ATP citrate lyase, encoded by Acly, is an important enzyme in controlling substrate supply for lipid synthesis de novo [80] and is upregulated to different degrees in many kinds of cancers [81]. The depletion of ATP citrate lyase suppressed tumor growth [82], so it has been identified as a potential molecular target for cancer therapy [83]. In this study, heat stress downregulated the expression level of DAS gene Acly. Similar results were found in chicken liver at the gene expression level, but heat stress increased the protein level of Acly [84]. However, in the heat stress of rabbits [16] and mice [56], the expression level of liver Acly is upregulated. Yadav et al. [85] found that the expression levels of Acly were regulated in different directions in different germ cells and identified Acly as a potential heat-sensitive target in germ cells. The Acly protein level in the rumen tissue of lactating dairy cows increased after chronic and mild heat stress [86]. In addition, Moon et al. [87] found that the ratios of the two mRNA isoforms of Acly were the same among tissues in rats and proposed that Acly’s alternative splicing may be related to various metabolic diseases. This study proves that Acly’s alternative splicing was also significantly changed by heat stress, at the gene-expression level as well.

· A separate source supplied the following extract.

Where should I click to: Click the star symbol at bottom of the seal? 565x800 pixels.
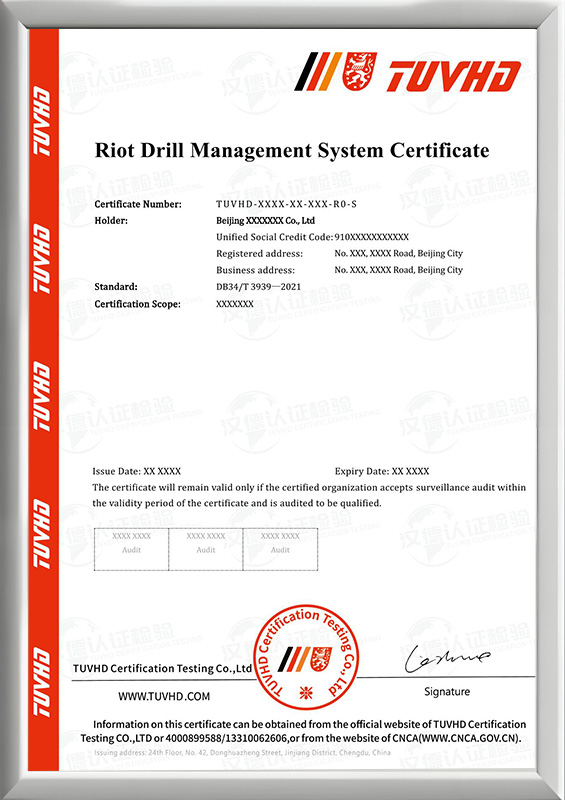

Hnrnpd was downregulated after heat stress in this study, as was found in limpet foot tissue [17]. The hnRNP D0 encoded by Hnrnpd serves as a key factor involved in mRNA decay, and there exists a significant difference among the stabilizing effects of the four isoforms [88]. hnRNP D0 may also be implicated in endothelial cell senescence [89]. Moreover, hnRNP D0 exhibits a strong response to oxidative stress; the protein decreased rapidly when cells were exposed to hydrogen peroxide [90]. As a main splicing factor involved in the formation and regulation of alternative splicing [91], Hnrnpd may in turn regulate the splicing of other pre-mRNAs and cause the difference of gene expression between the H120 and Control groups. Hnrnpd may be the predominant link between splicing regulation and heat stress response in rat livers. miRNAs play an important role in the transcriptional regulation of genes coding for proteins involved in heat-stress response-related mechanisms [92,93]. In this study, the expression of mir3064 was significantly increased under high temperature, consistent with results for laying hens [94]. miR-3064-5p has been reported to inhibit cell proliferation and invasion in ovarian cancer [95] and to suppress angiogenesis in hepatocellular carcinoma [96]. Furthermore, a tight connection between induced oxidative stress and changed mir3064 expression was observed in retinal pigment epithelial cells under oxidative stress conditions, suggesting that miR-3064 is a stress-responsive factor [97]. The target genes of mir3064 regulating heat stress deserve further study.

In this study, we did not consider the unfixed duration of heat stress, the fluctuating temperature and the effect of cooling facilities, but our research results may provide a reference for research in more complex situations. Further study needs to be performed to investigate the alternative splicing events of rats exposed to different heat-stress durations and intensities. Although the liver is one of the main organs involved in the response to heat stress, it is still necessary to analyze alternative splicing event in other tissues, such as blood and adrenal glands, under heat stress to explore the mechanism of the stress response more comprehensively.

5. Conclusions

This study analyzed the changing pattern of alternative splicing in rat liver tissue under heat stress. The number of alternative splicing events under heat stress increased by 20.18%. Twenty-eight DAS genes were identified, and the molecular functions are mainly enriched in liver development and response to insulin. Three DAS genes (Acly, Hnrnpd and mir3064) which were differentially expressed between the Control and H120 groups can be considered as candidate markers for heat stress in rats. Taken together, these findings indicate that alternative splicing is one of the molecular mechanisms of heat stress responses in mammals.